In the Democratic Primary, Sanders won Pima County precinct vote count by 14 percent, while Clinton won the early vote count by 20 percent, resulting in a spread between the two counts of 34 percent. This was an extraordinary difference between Early and Precinct votes for Clinton and Sanders. In every precinct but one, Clinton’s early ballot numbers relative to Sanders exceeded her precinct ballot numbers relative to Sanders. Her average early-precinct difference varied from 30% in CD1 to 38% in CD3. Out of the 124 precincts with Democratic votes, there were 123 precincts in which early ballot counts favored Clinton. The one exception was a small precinct in which Clinton won both the early and precinct vote counts but won the precinct vote count by a slightly larger percentage than the early vote count. Except for that precinct, the smallest difference favoring Clinton was 10%.

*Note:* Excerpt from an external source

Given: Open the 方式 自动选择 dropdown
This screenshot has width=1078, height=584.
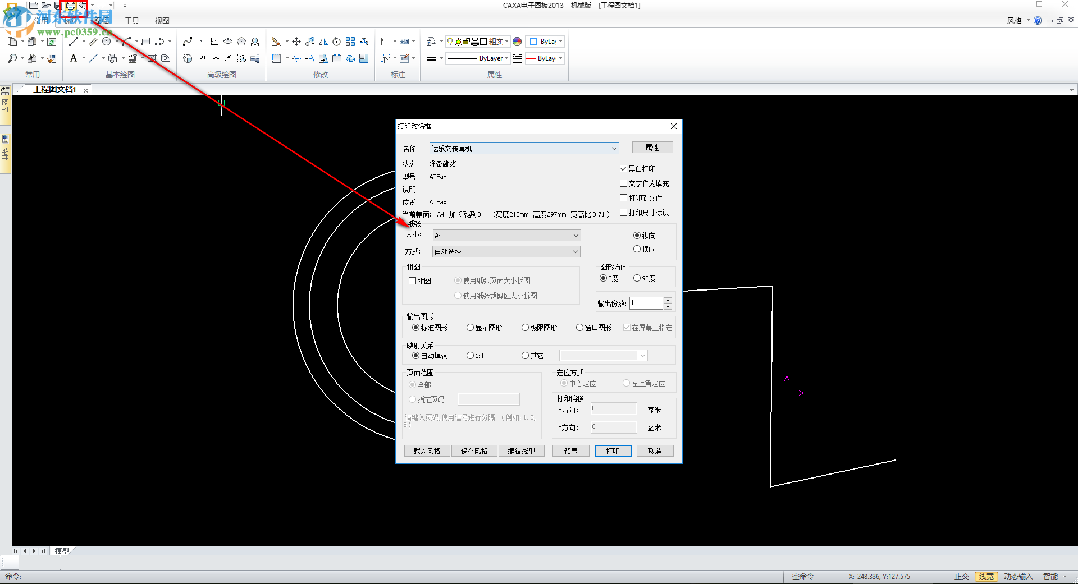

I have seen early-precinct discrepancies in other elections favoring one candidate or another by as much as 20% but in all my years of election analysis I have never seen a difference of 30%, or an election in which every precinct had an early ballot count favoring one candidate over the precinct count.
In the Pima County ballot count for the 2016 Republican Presidential Preference Primary, the early-precinct differences among the individual precincts favored both Cruz and Trump, with 39 precincts favoring Cruz and 95 precincts favoring Trump. Overall, Pima County early ballot counts favored Trump by 8 percent. The evidence of vote-shifting is less compelling than in the Democratic election. The Republican numbers look more like randomly distributed numbers and less like manipulated vote counts. The smallest differences in individual precincts were less than 1 percent, and the largest differences favored both candidates.

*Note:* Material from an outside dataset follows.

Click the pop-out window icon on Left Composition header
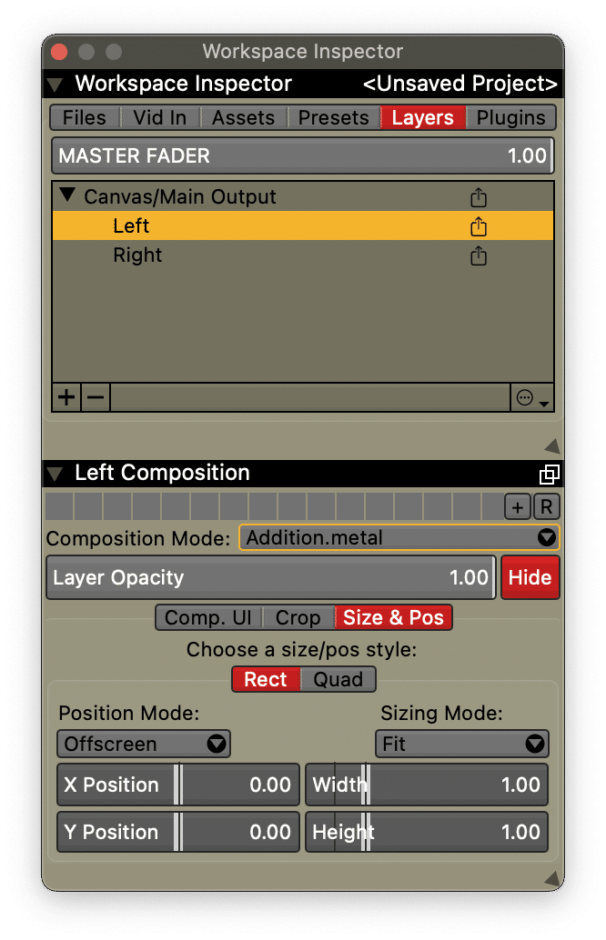548,474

These numbers strongly suggest a computer-manipulated vote count favoring Clinton in Pima County. Early vote counts are easily manipulated and the manipulation is impossible to expose, because Arizona does not require a valid hand-count audit of early ballots and Pima County has repeatedly refused over the last ten years to allow such a level of transparency. Given that randomly selected precinct vote counts are audited using hand counts, the probably-honest precinct vote count favoring Sanders by 14% suggests that he should have won Pima County by at least 4 percent, and that someone in the Pima County Election Department changed the early ballot numbers in the computer to shift the win to Clinton. Her officially reported percent for Pima County was 56 percent, 12 percent more than Sanders.